There's always a big mess left over...

Dec. 9th, 2009 | 05:30 pm
location: Warren, OH
mood: apathetic
music: Jenny Owen Youngs - Fuck Was I
posted by: [info]obliviousally



Meh, textures work well enough in place of shading, right?




I have reached the height of apathy and zero motivation today. I'm so frustrated about it I want to cry. I'm tired of being broke. I'm tired of not having decent food in the house. I'm tired of failing at everything I do or try to do. Everything is stressing me out right now, I can't even put it into words properly. I can't even take commissions to bring in some income because, well, I already said I'm done with them. I'm not tacking more onto that just to end up refunding them in January.

I'm going to have to retake my writing class. This makes me mad at myself to no end. I pretty much wasted an entire semester because I either dropped everything or stopped going to class. Writing was my only saving grace because I was doing well in it until I started to flake out on my discussion board assignments. Not intentionally, but I'd be out past 7PM (when the boards close) and I'd be fucked. Did I care at the time? Hell no, I was enjoying myself with friends. But now I'm beating myself up over it and I hate it.
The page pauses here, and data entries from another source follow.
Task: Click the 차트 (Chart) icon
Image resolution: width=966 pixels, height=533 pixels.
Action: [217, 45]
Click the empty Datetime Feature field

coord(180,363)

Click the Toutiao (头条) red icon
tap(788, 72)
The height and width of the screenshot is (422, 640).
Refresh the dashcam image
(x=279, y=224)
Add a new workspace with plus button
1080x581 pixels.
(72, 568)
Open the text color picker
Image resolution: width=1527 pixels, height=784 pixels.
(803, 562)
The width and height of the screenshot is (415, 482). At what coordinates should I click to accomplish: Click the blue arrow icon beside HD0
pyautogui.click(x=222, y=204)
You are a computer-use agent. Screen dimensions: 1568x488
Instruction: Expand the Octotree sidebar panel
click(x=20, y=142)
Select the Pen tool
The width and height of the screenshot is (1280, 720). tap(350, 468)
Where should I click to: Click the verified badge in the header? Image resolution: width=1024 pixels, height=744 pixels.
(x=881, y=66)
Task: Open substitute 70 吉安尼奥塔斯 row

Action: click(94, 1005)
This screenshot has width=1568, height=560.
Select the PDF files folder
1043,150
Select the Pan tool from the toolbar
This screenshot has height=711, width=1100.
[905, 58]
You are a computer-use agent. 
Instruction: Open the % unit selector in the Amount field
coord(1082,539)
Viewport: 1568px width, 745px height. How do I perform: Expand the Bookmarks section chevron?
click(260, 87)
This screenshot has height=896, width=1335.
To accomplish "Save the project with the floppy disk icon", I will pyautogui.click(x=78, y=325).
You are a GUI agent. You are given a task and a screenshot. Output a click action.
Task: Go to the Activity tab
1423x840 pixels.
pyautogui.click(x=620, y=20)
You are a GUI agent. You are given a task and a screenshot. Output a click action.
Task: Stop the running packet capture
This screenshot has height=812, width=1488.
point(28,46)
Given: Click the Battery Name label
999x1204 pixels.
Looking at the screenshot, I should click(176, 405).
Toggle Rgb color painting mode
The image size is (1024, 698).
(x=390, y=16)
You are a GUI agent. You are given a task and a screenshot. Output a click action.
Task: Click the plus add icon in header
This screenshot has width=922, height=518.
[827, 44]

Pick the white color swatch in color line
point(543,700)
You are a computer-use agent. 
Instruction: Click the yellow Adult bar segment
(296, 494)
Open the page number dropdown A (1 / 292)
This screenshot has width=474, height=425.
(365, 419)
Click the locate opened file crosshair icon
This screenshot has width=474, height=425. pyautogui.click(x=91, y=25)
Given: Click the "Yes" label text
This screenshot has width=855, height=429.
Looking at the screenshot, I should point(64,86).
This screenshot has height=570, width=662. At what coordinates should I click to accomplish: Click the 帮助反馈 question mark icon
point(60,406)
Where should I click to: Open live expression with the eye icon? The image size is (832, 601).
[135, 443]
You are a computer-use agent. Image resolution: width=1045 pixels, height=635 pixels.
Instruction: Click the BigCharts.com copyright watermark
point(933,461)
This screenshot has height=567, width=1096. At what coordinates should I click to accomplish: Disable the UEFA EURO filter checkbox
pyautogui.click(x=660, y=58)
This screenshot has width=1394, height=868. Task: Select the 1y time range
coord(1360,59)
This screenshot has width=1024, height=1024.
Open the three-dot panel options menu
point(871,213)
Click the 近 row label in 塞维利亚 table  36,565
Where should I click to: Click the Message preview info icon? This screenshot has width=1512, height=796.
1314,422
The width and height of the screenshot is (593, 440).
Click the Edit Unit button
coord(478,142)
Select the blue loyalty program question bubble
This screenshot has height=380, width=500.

I'm stressed out about the rats. I lost Possum last night because I think the nude boys we took in back in August are just...severely inbred and aggressive. I paired them all up thinking it'd be cool because they all seemed to get along and they killed Possum.

Internet bill is due on Tuesday or it's cut off. I thought I'd be able to make it until January (usually I can lapse three months before they threaten to cut it off, and I paid extra last time I paid the bill). I have my writing final online on Tuesday, but I guess that doesn't really matter at this point.

I wish I could just borrow, like, $200 off someone just to help me make it to Jan. Just enough to float me through the holidays and I'd be able to pay them back. It's such a pain. I can't even go out of Labor Ready because we don't have the gas to get my to any worksites. I'd love to be working, don't get me wrong, but everything's been fighting against me about that and it's a pain in the fucking ass.

UGH.

Wangst wangst wangst.

I hate the winter. I always get like this. It's always woe-is-me because shit fucking sucks in the winter. Give me spring. Give me sunny skies and walking weather so I can get out and do what I need to do on my own.